Text section Block Start

Species of assassin bug

Acanthaspis obscura is a species of assassin bug from tropical and subtropical Africa.

== Description ==

=== Adults ===
This insect grows up to 16 mm in length. It has a dull black body with two white spots on each wing and a third dull honey-coloured spot at the tip of each wing. Some individuals have shorter wings.

== Distribution and habitat ==
Acanthaspis obscura occurs in tropical and subtropical Africa, including Ethiopia, Kenya, and South Africa. Adults are found living under bark and stones, as well as in termite mounds.

== Ecology ==

=== Nymphs ===
The nymphs cover themselves with the exoskeletons of their prey and other debris. They may be found in abandoned termite mounds along with adults, where they feed on ants.

=== Adults ===
Like other species in this family, Acanthaspis obscura is predatory. It may feed on insects much larger than itself and has a venomous fluid which paralyses and kills its prey within seconds of being bitten. It is more active at night than during the day and is attracted to light. Shorter-winged individuals are found living alongside full-winged individuals.

== Relationship with humans ==
This species may enter human homes, especially in rural areas, as it is attracted to light. It is known to bite people and is sometimes called the nagby (Afrikaans for night bee) by locals. A study in 1997 recorded at least 13 instances of humans being bitten by Acanthaspis obscura. These bites appear as a black spot surrounded by a white ring and swelling, often with a nearby cyst filled with dark, thick fluid.

The bite is painful due to the injected fluid, which is ordinarily used to hunt prey, and causes side effects in humans. These effects may last for months. The bite produces a numb, burning sensation lasting several hours and can cause swelling of the glands in the arms and legs for up to three days. It may also cause rapid breathing, heart palpitations, and welts all over the body.

Text section Block End

About this task — Can you swap "termite mounds" for "ant nests" in the assassin bug text, starting with "Acanthaspis obscura is a" and going on through "feed on ants."? You don't need the lines for anything here.

Information shown Block Start

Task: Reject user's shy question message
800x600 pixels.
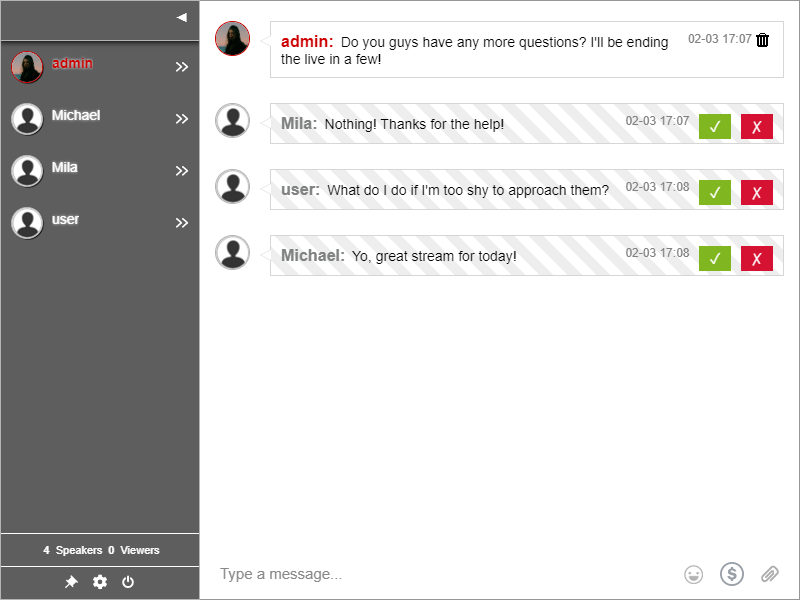Action: pos(757,192)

Information shown Block End

Response box —
Acanthaspis obscura is a species of assassin bug from tropical and subtropical Africa.

== Description ==

=== Adults ===
This insect grows up to 16 mm in length. It has a dull black body with two white spots on each wing and a third dull honey-coloured spot at the tip of each wing. Some individuals have shorter wings.

== Distribution and habitat ==
Acanthaspis obscura occurs in tropical and subtropical Africa, including Ethiopia, Kenya, and South Africa. Adults are found living under bark and stones, as well as in ant nests.

== Ecology ==

=== Nymphs ===
The nymphs cover themselves with the exoskeletons of their prey and other debris. They may be found in abandoned ant nests along with adults, where they feed on ants.